Stated exercise »
Repeat every line of the entries below word for word, leaving out the pictures.

Given records »
* * *

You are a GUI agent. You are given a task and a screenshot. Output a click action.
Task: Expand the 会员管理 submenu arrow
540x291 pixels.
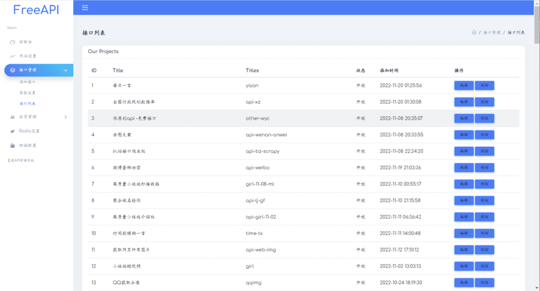coord(65,117)
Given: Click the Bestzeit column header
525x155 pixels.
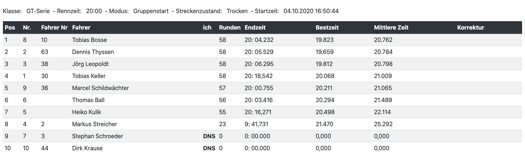Looking at the screenshot, I should (327, 27).
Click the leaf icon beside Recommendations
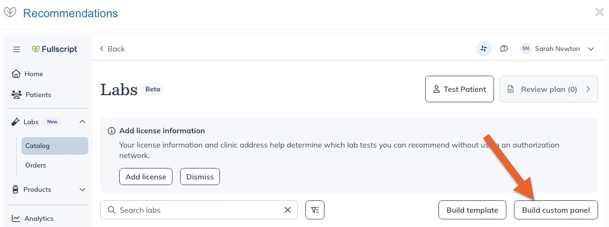 pos(10,12)
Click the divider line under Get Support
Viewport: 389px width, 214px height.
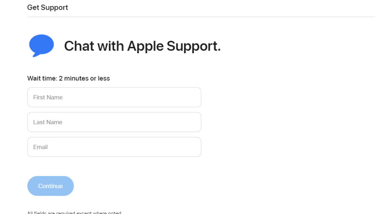pyautogui.click(x=201, y=17)
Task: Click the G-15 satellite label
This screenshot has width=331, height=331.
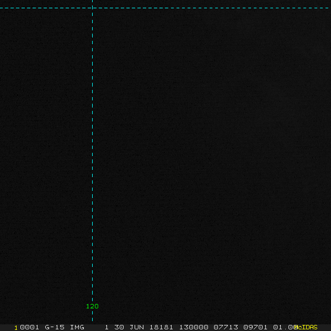Action: (x=55, y=327)
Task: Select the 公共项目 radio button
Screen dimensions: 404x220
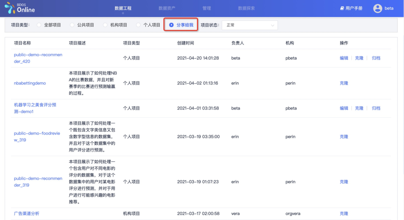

* * *

Task solution »
You are a GUI agent. You are given a task and a screenshot. Output a click action.
Task: Expand the 会员管理 submenu arrow
540x291 pixels.
coord(65,117)
Given: Click the Bestzeit column header
525x155 pixels.
Looking at the screenshot, I should (327, 27).
Click the leaf icon beside Recommendations
 pos(10,12)
Click the divider line under Get Support
Viewport: 389px width, 214px height.
pyautogui.click(x=201, y=17)
Task: Click the G-15 satellite label
This screenshot has width=331, height=331.
Action: (x=55, y=327)
Task: Select the 公共项目 radio button
Screen dimensions: 404x220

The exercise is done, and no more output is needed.